The Supreme Court has dismissed a suit filed by Amoako Tuffuor and other seeking an early declaration of special voting results.
President of the five-member panel hearing the case, Justice William Atuguba said a declaration of the results of special voting could prejudice the results of the general elections
Other members of the panel are Mr Justice Jones Dotse, Mr Justice Anin Yeboah, Mr Justice Paul Baffoe-Bonnie and Mr Justice A.A. Benin.
The vote is cast by some essential service categories including security forces and journalists.

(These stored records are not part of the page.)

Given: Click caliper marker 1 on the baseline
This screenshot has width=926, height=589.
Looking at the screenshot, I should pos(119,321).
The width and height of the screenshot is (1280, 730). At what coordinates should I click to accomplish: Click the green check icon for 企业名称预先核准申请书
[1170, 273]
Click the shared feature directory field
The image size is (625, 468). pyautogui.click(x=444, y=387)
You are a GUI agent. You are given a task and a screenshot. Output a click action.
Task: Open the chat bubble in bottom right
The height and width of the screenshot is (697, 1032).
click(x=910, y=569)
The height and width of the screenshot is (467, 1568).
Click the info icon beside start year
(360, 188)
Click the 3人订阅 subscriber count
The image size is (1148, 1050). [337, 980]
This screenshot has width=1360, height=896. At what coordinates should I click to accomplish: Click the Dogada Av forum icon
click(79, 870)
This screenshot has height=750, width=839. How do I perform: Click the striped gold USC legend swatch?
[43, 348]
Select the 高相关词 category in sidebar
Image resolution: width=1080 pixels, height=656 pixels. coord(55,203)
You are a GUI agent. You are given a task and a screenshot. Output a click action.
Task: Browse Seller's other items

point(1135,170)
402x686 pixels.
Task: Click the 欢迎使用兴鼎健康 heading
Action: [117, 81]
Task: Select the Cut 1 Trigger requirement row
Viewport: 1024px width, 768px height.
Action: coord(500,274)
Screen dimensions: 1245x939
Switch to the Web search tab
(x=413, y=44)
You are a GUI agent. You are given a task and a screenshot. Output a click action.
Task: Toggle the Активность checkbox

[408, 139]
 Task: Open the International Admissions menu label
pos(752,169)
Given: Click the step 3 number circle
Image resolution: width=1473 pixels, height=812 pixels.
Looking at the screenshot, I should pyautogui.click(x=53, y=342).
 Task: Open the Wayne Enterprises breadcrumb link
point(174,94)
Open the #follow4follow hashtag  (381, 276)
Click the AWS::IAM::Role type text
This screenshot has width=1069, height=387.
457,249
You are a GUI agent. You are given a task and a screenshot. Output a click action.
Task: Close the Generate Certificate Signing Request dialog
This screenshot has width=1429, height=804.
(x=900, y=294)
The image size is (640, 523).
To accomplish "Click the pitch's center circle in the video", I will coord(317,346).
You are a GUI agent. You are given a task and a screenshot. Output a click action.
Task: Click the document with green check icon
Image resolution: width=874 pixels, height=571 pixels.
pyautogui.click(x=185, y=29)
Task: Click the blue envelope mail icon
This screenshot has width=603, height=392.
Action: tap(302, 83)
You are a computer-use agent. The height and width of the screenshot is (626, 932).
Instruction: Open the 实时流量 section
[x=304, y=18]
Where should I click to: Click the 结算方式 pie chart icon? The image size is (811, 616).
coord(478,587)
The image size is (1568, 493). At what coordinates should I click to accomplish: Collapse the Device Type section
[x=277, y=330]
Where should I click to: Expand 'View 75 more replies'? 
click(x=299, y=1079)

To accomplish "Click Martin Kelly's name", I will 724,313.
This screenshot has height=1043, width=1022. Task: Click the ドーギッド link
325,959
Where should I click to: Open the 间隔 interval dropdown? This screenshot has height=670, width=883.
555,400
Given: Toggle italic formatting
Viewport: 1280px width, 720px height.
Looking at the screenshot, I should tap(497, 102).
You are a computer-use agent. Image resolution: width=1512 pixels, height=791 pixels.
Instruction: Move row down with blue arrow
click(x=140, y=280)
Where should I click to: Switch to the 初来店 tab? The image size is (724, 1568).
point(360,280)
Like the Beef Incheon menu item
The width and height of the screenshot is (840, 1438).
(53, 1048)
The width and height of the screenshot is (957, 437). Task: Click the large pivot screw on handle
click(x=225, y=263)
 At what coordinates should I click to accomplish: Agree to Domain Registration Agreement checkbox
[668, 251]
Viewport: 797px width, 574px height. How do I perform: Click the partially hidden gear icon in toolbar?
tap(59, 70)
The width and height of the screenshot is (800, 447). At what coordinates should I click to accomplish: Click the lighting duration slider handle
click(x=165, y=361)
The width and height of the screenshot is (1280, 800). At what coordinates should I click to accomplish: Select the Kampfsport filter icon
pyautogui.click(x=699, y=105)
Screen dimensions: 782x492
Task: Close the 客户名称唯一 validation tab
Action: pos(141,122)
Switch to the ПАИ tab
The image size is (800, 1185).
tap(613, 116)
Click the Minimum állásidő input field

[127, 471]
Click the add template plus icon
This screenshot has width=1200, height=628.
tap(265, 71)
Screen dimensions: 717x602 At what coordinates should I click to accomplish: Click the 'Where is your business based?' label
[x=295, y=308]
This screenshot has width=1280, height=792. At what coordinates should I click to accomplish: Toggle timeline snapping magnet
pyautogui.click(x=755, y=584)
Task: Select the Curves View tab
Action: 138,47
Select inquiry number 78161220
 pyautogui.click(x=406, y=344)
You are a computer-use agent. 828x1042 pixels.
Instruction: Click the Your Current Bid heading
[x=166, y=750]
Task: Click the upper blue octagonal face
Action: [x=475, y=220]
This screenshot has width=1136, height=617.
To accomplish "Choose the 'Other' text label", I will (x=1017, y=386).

It is to allow the selected professionals who play a key role on election day to exercise their enfranchise.
The votes are cast on December 1 but the ballot boxes are sealed and only counted on election day, December 7.
But a retired lecturer Dr Kwame Amoako Tuffour who is an elder of the main opposition, an alternative dispute resolution (ADR) practitioner Benjamin Arthur, and a pensioner Adreba Abrefa Damoa challenged the legality of this arrangement.
They wanted the court to order the counting of the ballot in accordance with Article 49 of the 1992 constitution which states that;
“Immediately after the close of the poll, the presiding officer shall, in the presence of such of the candidates or their representatives and their polling agents as are present, proceed to count, at that polling station, the ballot papers of that station and record the votes cast in favour of each candidate or question.”.
They argued that if special voting can be categorised as a public election then the results need to be counted there and then.
The plaintiffs prayed that the court strikes down Public Elections Regulation 23 (11) of CI94 which is a regulation that lays out the processes for special voting.
The three argue that the regulation goes against Article 49 of the 1992 constitution and and Section 13 of the Representation of the People Law, 1992, PNDCL 284.